## WHAT NEEDS TO BE DONE
Begin your copy at the line that holds "You are a GUI" and carry it through the final line of the data, writing out each line exactly and omitting pictures.

START GIVEN INFORMATION

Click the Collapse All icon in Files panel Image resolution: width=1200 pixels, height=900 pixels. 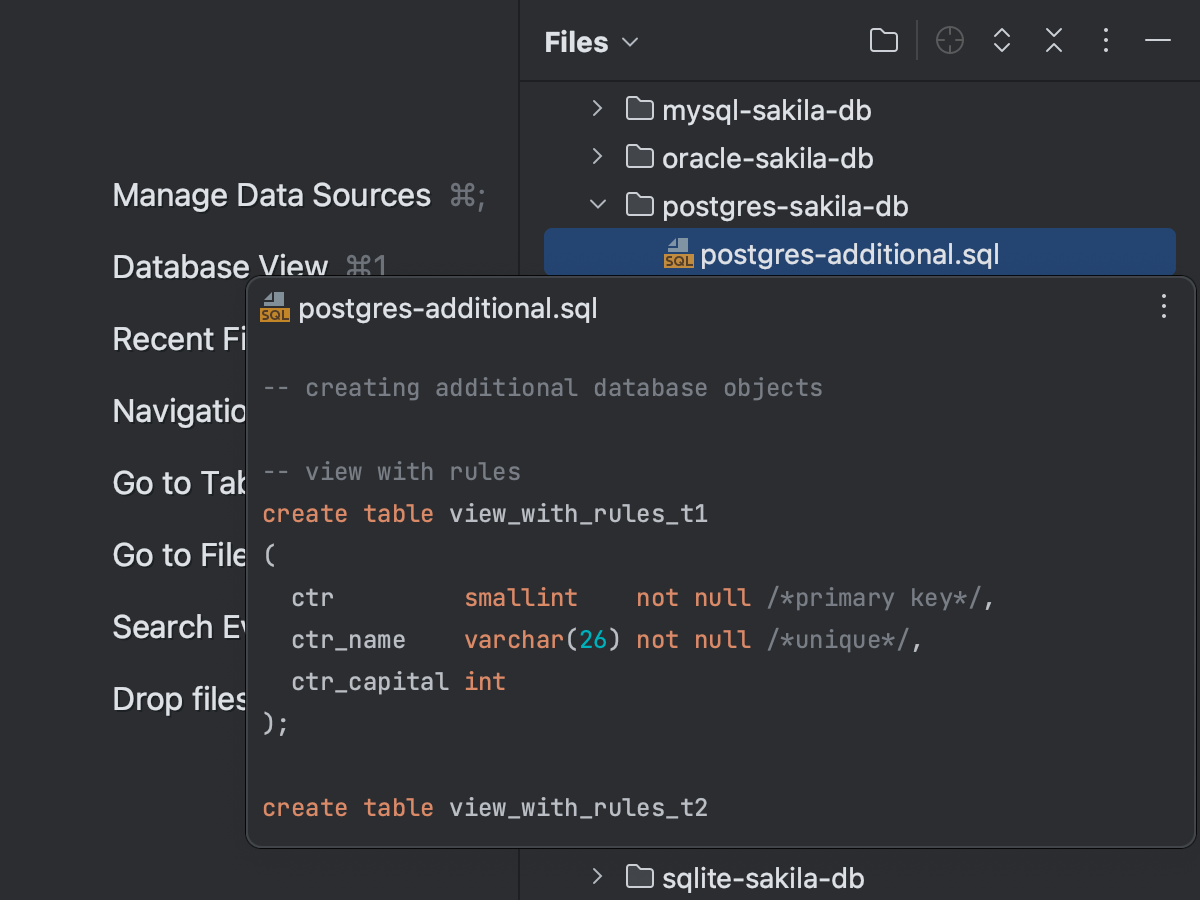pyautogui.click(x=1053, y=41)
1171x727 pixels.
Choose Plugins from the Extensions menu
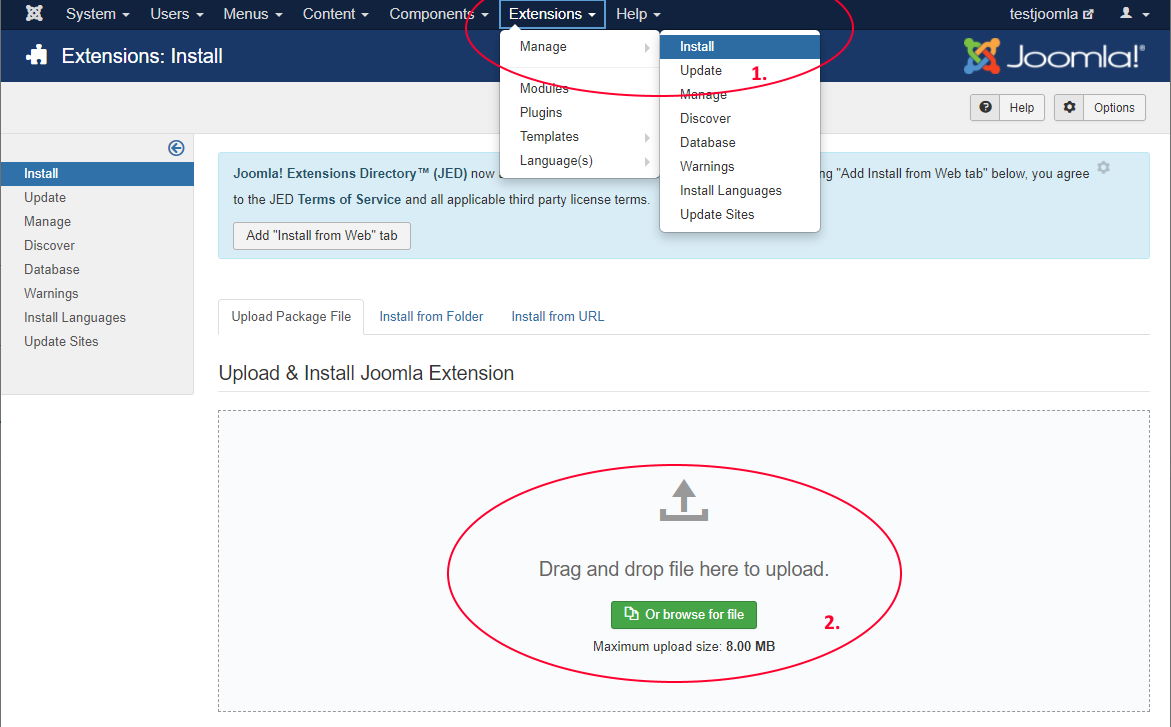(x=541, y=113)
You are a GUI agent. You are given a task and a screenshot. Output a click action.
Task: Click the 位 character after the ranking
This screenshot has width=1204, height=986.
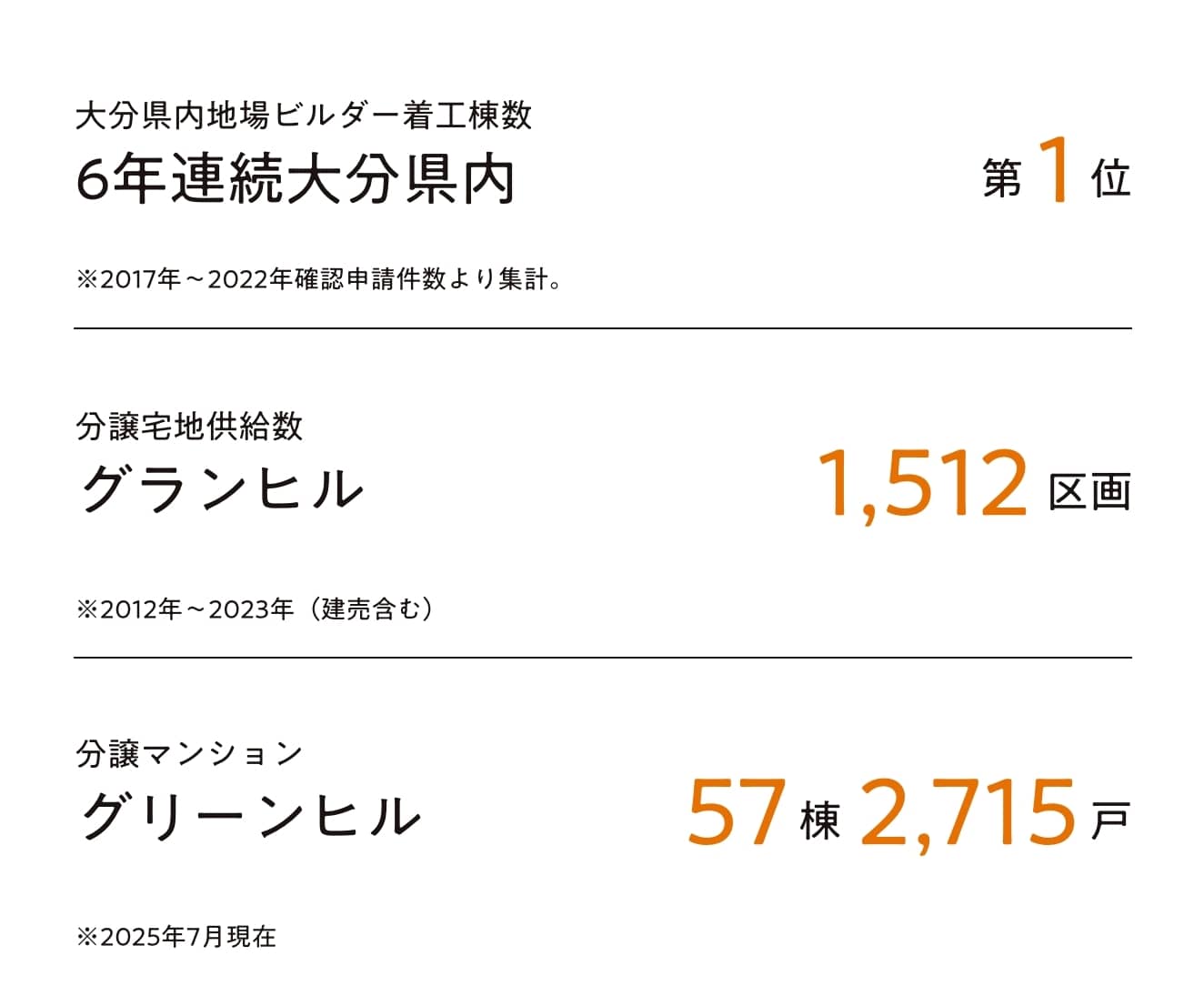(1110, 178)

END GIVEN INFORMATION

## OUTPUT BELOW
You are a GUI agent. You are given a task and a screenshot. Output a click action.
Task: Click the 位 character after the ranking
This screenshot has width=1204, height=986.
(1110, 178)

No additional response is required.